● **What you should do**:
Turn the records below into a Markdown table with the columns Row and Line, giving each nonblank line its own row numbered in order. Leave out the blank lines.

● **Given records**:
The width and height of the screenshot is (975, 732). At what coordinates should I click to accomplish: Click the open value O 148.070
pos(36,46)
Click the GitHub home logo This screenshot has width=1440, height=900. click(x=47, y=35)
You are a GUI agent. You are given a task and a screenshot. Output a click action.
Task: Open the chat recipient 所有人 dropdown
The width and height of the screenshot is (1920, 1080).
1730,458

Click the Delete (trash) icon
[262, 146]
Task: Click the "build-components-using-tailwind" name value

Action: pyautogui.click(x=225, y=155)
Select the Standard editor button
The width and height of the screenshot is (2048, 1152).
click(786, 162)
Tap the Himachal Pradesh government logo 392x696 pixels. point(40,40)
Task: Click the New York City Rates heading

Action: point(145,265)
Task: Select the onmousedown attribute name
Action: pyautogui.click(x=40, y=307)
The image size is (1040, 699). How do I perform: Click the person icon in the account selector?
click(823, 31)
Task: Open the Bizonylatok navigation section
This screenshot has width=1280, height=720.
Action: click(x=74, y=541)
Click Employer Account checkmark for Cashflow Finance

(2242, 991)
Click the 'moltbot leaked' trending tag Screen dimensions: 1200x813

● **The answer**:
| Row | Line |
|---|---|
| 1 | The width and height of the screenshot is (975, 732). At what coordinates should I click to accomplish: Click the open value O 148.070 |
| 2 | pos(36,46) |
| 3 | Click the GitHub home logo This screenshot has width=1440, height=900. click(x=47, y=35) |
| 4 | You are a GUI agent. You are given a task and a screenshot. Output a click action. |
| 5 | Task: Open the chat recipient 所有人 dropdown |
| 6 | The width and height of the screenshot is (1920, 1080). |
| 7 | 1730,458 |
| 8 | Click the Delete (trash) icon |
| 9 | [262, 146] |
| 10 | Task: Click the "build-components-using-tailwind" name value |
| 11 | Action: pyautogui.click(x=225, y=155) |
| 12 | Select the Standard editor button |
| 13 | The width and height of the screenshot is (2048, 1152). |
| 14 | click(786, 162) |
| 15 | Tap the Himachal Pradesh government logo 392x696 pixels. point(40,40) |
| 16 | Task: Click the New York City Rates heading |
| 17 | Action: point(145,265) |
| 18 | Task: Select the onmousedown attribute name |
| 19 | Action: pyautogui.click(x=40, y=307) |
| 20 | The image size is (1040, 699). How do I perform: Click the person icon in the account selector? |
| 21 | click(823, 31) |
| 22 | Task: Open the Bizonylatok navigation section |
| 23 | This screenshot has width=1280, height=720. |
| 24 | Action: click(x=74, y=541) |
| 25 | Click Employer Account checkmark for Cashflow Finance |
| 26 | (2242, 991) |
| 27 | Click the 'moltbot leaked' trending tag Screen dimensions: 1200x813 |